Am 13. Februar 1960 detonierte auf dem Testgelände Reganne in der algerischen Sahara der erste französische Atomsprengsatz. Wegen der Unabhängigkeit Algeriens 1962 wurden die Kernwaffenversuche in den Südpazifik nach Mururoa und Fangataufa (Tuamotu-Archipel) verlegt.

Parallel zu den ersten erfolgreichen Nukleartests wurde damit begonnen, Trägersysteme zu bauen.

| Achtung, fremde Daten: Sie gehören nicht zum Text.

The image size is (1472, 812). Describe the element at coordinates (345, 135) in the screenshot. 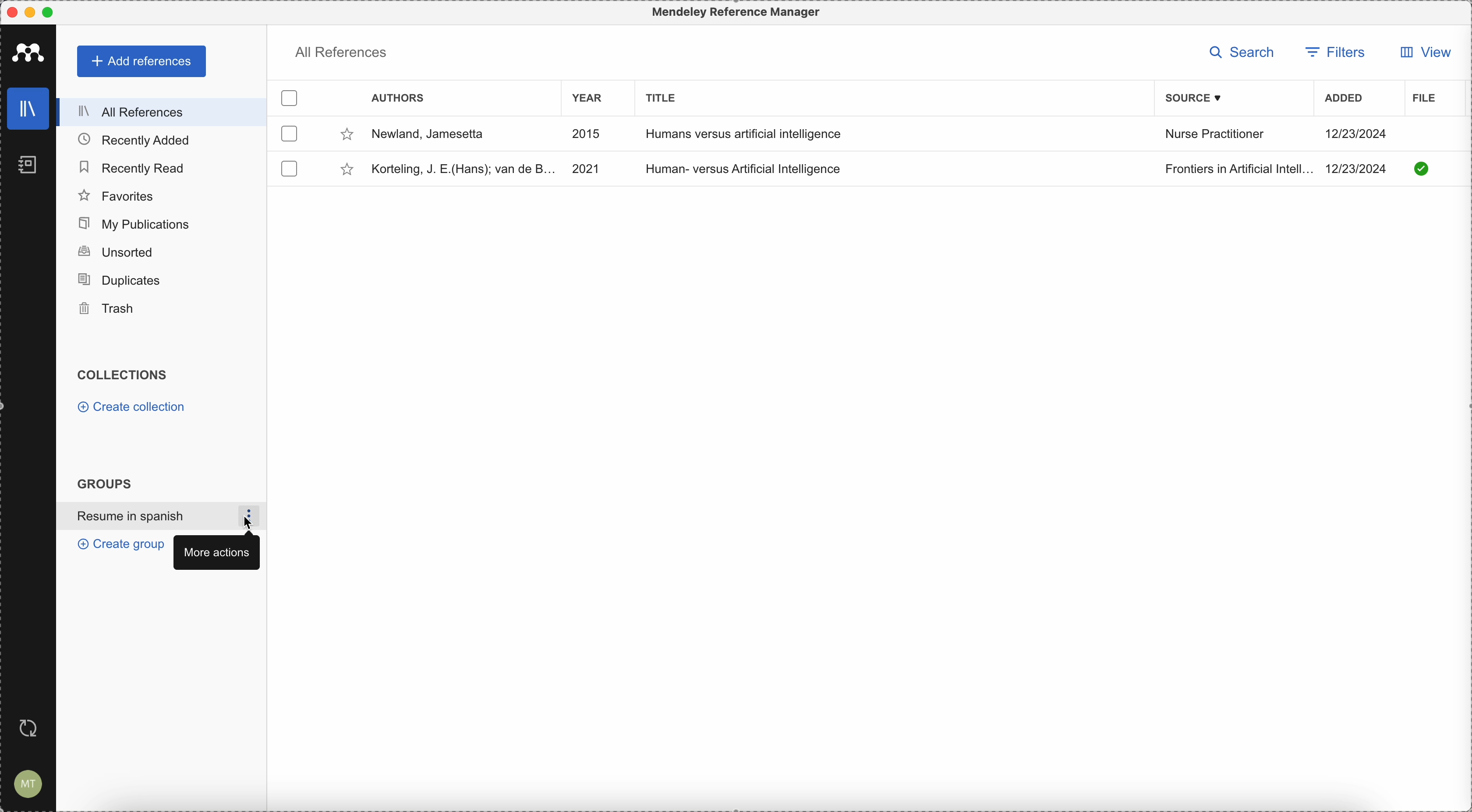

I see `favorite` at that location.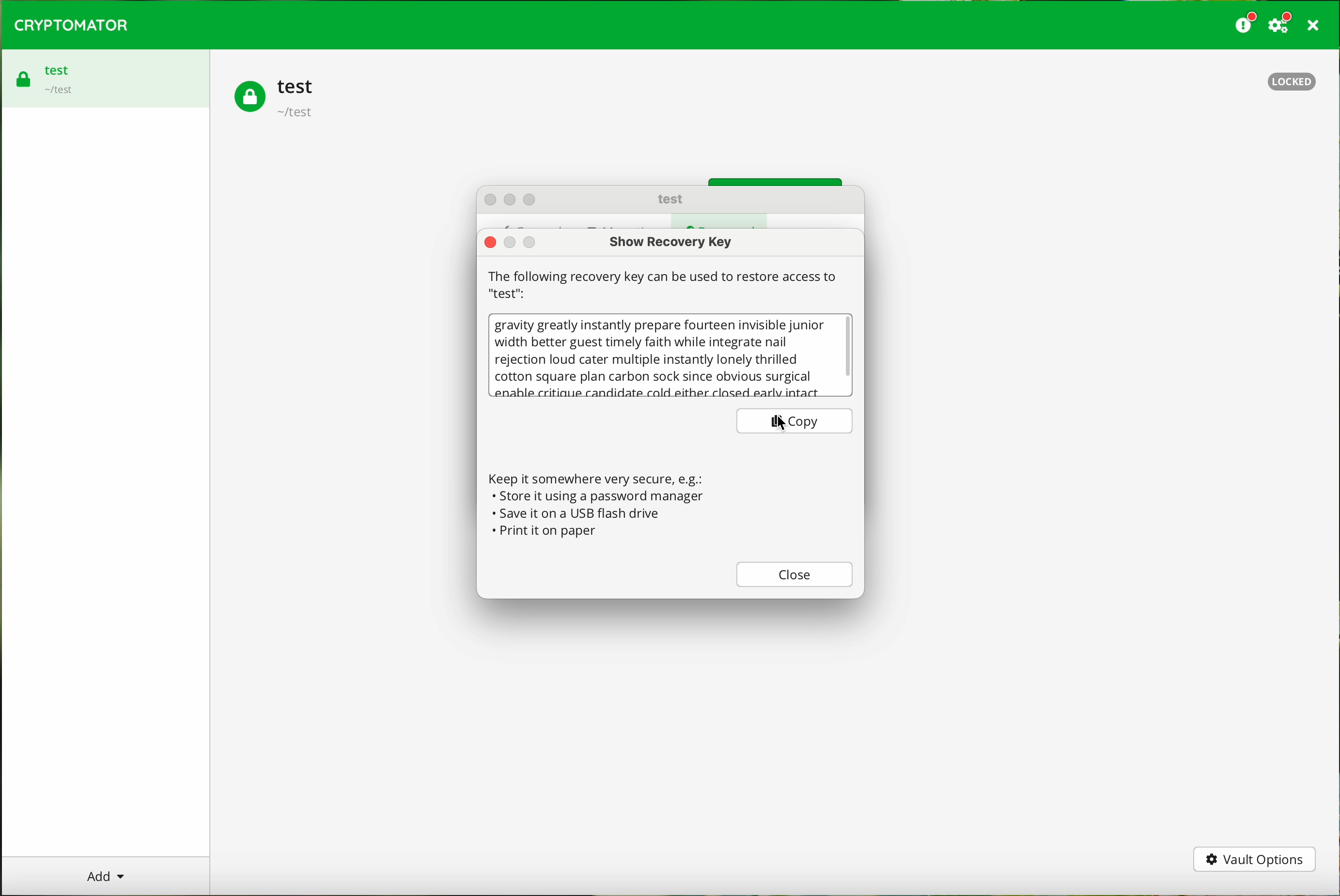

Die Ausrüstung damals und heute

  • Die luftgestützte Funktion übernahm zunächst der Überschallbomber Mirage IV mit einer Reichweite von 1.500 Kilometern. Das Operationszentrum der Forces aériennes stratégiques (FAS; die 1964 gegründeten strategischen Luftstreitkräfte, vgl. [1]) befindet sich in unterirdischen Bunkern in Taverny in der Nähe von Paris. Von dort aus werden derzeit (Stand: 2005) 60 mit Kernwaffen bestückbare Mirage 2000N kommandiert.
  • Landgestützt waren mobile Kurzstreckenraketen vom Typ Pluton (bis 1993) und Hades (1984 bis 23. Juni 1997). Auf dem Plateau d´Albion in den Alpes de Haute-Provence entstanden 18 unterirdische Silos zur Stationierung ballistischer Raketen. Die IRBMs dort wurden 1996 nach offiziellen Angaben deaktiviert; damals verfügte Chirac auch die Einstellung der Atomversuche (vgl. [2]).
Le Redoutable ("Der Furchterregende"), das erste französische Atom-U-Boot
  • Als seegestützte Trägermittel dienen atombetriebene U-Boote, die Force océanique stratégique (FOST), die mit Interkontinentalraketen bestückt sind. Frankreich unterhält insgesamt vier sous-marin nucléaire lanceur d'engins (SNLE, deutsch: unterseeische Nuklearraketenstartrampen), von denen zwei ständig auf hoher See einsatzbereit gehalten werden. Jedes dieses U-Boote verfügt über 16 Raketen, gegenwärtig noch vom Typ M45 (Reichweite: 6000 Kilometer). Deren Heimathafen ist die Ile Longue vor Brest (Bretagne). - Bei der FOST dienen rund 2300 Mann; sie verschlingt rund die Hälfte des Haushalts der Force de dissuasion. Die Marine verfügt zudem über Kampfmaschinen vom Typ Dassault Super Étendard, die u.a. an Bord des Flugzeugträgers Charles de Gaulle stationiert sind. Sie sind mit atomar bestückbaren Luft-Boden-Raketen ausgerüstet.

Weiterentwicklung

Nach der Indienststellung der unterseeischen Raketen Le Triomphant ("der Triumphierende") 1997 und Le Téméraire ("der Tollkühne") Ende 1999 soll die Technologie offenbar auf diesem Feld besonders vorangetrieben werden. Ende 2004 wurde Le Vigilant ("der Wachsame"; M45) den Streitkräften übergeben; bis 2010 soll die Raketenserie M51 (Spitzname: Le Terrible, "der Schreckliche") einsatzbereit sein. Die M51 soll eine Reichweite von 8000 Kilometern haben.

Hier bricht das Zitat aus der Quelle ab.